Despite spending the morning in the general proximity of around 40 birds, this was the only opportunity that panned out.  I'll be chasing them again.

Sunday, November 13, 2011

Nothing but Net

For about the last quarter century Wachter has been cranking out hand-made fly fishing nets down in St. Paul, Texas.  About 2 years ago I was poking around online looking for a combination of features that I hadn't found locally.
  • I wanted a mid-length handle.  It needed to be longer than all the typical trout nets made to hang neatly from the back of a fishing vest, but not as long as the usual boat style.
  • My goal was to find a slightly over sized hoop without infringing on portability.
  • The bag needed to be tangle-free, hook resistant, and difficult for a fish to twist while netted.
  • An individual look rather than a sterile, manufactured appearance - but without being too expensive.
  • Made in the USA.
I happened upon Wachter and found a model called the Magnum Pontoon that was exactly what the doctor ordered.  On top of the fundamentals I was nosing around for, they had one in stock with a beautiful curly maple handle...

Wachter Nets - Magnum Pontoon Net

This has turned out to be my all-time favorite net.  The proportions were ideal - perfect for extra reach on the pontoon, but short enough that it easily holsters in a wading belt without getting in the way.  The PVC net bag is sufficiently rigid to avoid twisting, and it's easy on the fish.  Wachter also has a new MRB (Molded Rubber Bag) option in addition to their injection-molded PVC that's lighter and more flexible.

Actually I don't even get to fish with my Magnum Pontoon about half the time, because anglers are an unscrupulous lot who think nothing of snatching up a companion's net and darting off at speeds that risk a groin pull.
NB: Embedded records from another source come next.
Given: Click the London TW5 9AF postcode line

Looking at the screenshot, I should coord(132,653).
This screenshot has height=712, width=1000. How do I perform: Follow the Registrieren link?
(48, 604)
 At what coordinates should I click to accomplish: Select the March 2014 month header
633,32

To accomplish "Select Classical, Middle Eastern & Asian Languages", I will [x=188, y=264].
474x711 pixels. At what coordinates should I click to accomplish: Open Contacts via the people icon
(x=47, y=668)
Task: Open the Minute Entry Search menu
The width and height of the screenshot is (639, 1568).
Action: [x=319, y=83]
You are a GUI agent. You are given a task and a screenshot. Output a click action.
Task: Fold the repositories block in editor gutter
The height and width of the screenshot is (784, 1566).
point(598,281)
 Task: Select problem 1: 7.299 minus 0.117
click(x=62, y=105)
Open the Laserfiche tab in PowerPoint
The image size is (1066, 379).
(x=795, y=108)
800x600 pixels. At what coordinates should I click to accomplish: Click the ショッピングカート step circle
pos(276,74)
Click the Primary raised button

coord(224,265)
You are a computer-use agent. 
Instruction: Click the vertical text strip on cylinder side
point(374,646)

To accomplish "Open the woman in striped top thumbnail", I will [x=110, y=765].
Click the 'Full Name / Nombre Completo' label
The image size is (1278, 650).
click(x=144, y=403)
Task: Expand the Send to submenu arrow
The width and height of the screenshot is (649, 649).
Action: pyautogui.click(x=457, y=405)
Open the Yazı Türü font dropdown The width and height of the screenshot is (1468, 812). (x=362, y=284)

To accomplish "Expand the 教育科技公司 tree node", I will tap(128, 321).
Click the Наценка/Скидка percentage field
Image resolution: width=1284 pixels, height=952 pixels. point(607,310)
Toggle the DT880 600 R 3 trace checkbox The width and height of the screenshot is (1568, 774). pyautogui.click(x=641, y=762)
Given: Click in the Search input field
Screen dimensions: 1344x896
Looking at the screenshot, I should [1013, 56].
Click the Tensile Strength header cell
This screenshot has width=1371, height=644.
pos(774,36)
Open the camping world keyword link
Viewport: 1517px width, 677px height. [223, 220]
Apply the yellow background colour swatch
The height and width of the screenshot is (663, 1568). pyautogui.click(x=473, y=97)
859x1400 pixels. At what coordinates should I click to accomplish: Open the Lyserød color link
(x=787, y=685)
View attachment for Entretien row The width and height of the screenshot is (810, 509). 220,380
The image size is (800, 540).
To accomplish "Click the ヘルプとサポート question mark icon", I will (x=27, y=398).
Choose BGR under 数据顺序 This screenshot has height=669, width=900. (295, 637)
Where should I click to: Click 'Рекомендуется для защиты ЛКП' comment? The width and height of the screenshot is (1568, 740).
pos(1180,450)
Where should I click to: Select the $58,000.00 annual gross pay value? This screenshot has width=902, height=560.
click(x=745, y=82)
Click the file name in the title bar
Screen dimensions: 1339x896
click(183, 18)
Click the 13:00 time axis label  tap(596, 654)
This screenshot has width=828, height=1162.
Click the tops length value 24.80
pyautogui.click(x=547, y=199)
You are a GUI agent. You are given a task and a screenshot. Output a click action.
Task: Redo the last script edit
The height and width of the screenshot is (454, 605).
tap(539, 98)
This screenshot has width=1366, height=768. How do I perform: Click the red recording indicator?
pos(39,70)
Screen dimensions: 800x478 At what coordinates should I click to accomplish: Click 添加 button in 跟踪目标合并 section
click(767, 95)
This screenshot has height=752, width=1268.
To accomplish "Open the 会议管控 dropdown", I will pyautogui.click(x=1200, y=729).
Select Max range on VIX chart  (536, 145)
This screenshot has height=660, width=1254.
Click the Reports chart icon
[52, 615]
Since my initial purchase, I've since added a couple more of these beautiful nets to the gear bag.  Plenty of custom woods and options are available.


Wachter Nets - Custom Engraving


Wachter Nets - Custom Scrimshaw

Measuring dots every 2-inches on the longer handles:

Wachter Nets - Measure Dots

A variety of woods like this maple burl:

Wachter Nets - Brace - Myrtle Burl

UV-protected, 6-step marine-grade finish:

Wachter Nets - Handle - Myrtle Burl

Net prices start at $60 for the Outfitter series, and both Guide and Master grades are offered.  You can order a completely custom net, or take a look at models which are available for purchase immediately here:

In Stock Wachter Nets

If you get one, choose your fishing buddies carefully.

Friday, November 11, 2011


At one time in my younger days I hunted upland birds without a dog, and consequently went about life largely unfulfilled.  Part of this may have been due to the fact that my father, in response to vehement requests for a sporting breed, obtained a beagle/fox terrier mix.  In the field this dog's primary talent was turning into a linear motion blur and racing off until he was concealed by the curvature of the Earth.

One can only speculate as to why Dad chose to deprive his posterity of gun dogs, when he himself was raised with a brace of Brittany Spaniels.  My theory is that it had something to do with excessive intake of maple nut ice cream - a bastardized confection he purchased with reckless abandon during my childhood.  Essentially the frozen dairy equivalent of fruitcake, maple nut should ideally be re-gifted during the holiday season and never consumed.  Yet eat it my father did, and in so doing caused irreparable damage to the petulla oblongata, or pet-selecting portion of the brain.

Regardless, I soon reached an age when I could apply the guillotine choke when parental objections were raised and immediately set about the procurement of a proper canine companion.  Dogs in the field have since become the element of upland hunting I enjoy the most.


It was great to be out on a sunny, Fall day.  Thanks to the pups a few wily phez found their way into the vests along with a limit of chukars.  It doesn't get much better than putting boot to cover with a 4-legged friend leading the way and a well-balanced over/under in hand.  11-11-11 worked out nicely.